— start READING TEXT —
EM for Gaussian Mixture

  1. Initialize gaussian parameters \(\mu_k, \Sigma_k, \pi_k\)

  2. \(\mu_k \leftarrow \mu_k\)

  3. \(\Sigma_k \leftarrow \text{cov \(\Big(\) cluster(\)k\() \(\Big)\)}\)
  4. \(\pi_k = \frac{\text{No of points in } k}{\text{Total no of points}}\)

  5. E Step: Assign each point \(X_n\) an assignment score \(\gamma(z_{nk})\) for each cluster \(k\)

\[ \gamma(z_{nk}) = \frac{ \pi_k N(x_n|\mu_k, \Sigma_k) }{ \sum_{i=1}^K \pi_i N(x_n|\mu_i, \Sigma_i) } \]
  1. M Step: Given scores, adjust \(\mu_k, \pi_k, \Sigma_k\) for each cluster \(k\)
— end READING TEXT —
— start SOURCE DATA —
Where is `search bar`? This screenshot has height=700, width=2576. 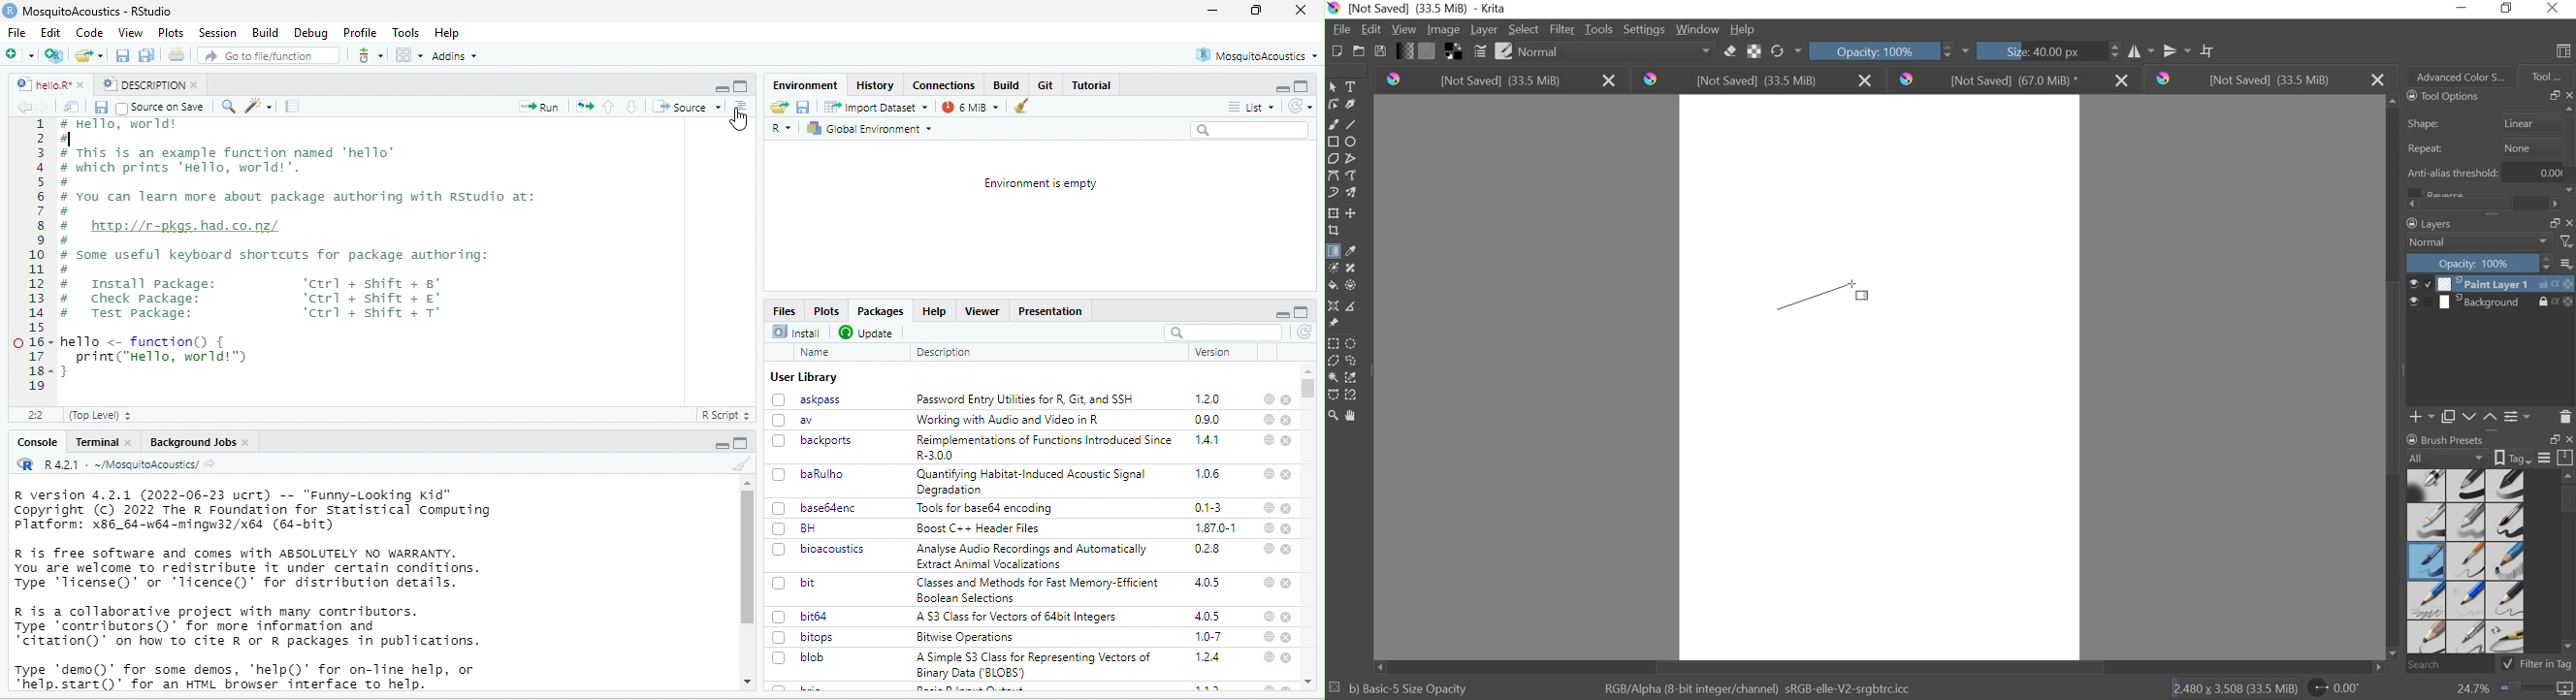 search bar is located at coordinates (1224, 332).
— end SOURCE DATA —
EXERCISE DIRECTIONS » Quote word for word the stretch of the Gaussian mixture notes from "2. \(\mu_k \leftarrow" through "adjust \(\mu_k, \pi_k, \Sigma_k\) for each cluster \(k\)".

FULL SOLUTION »
2. \(\mu_k \leftarrow \mu_k\)

  3. \(\Sigma_k \leftarrow \text{cov \(\Big(\) cluster(\)k\() \(\Big)\)}\)
  4. \(\pi_k = \frac{\text{No of points in } k}{\text{Total no of points}}\)

  5. E Step: Assign each point \(X_n\) an assignment score \(\gamma(z_{nk})\) for each cluster \(k\)

\[ \gamma(z_{nk}) = \frac{ \pi_k N(x_n|\mu_k, \Sigma_k) }{ \sum_{i=1}^K \pi_i N(x_n|\mu_i, \Sigma_i) } \]
  1. M Step: Given scores, adjust \(\mu_k, \pi_k, \Sigma_k\) for each cluster \(k\)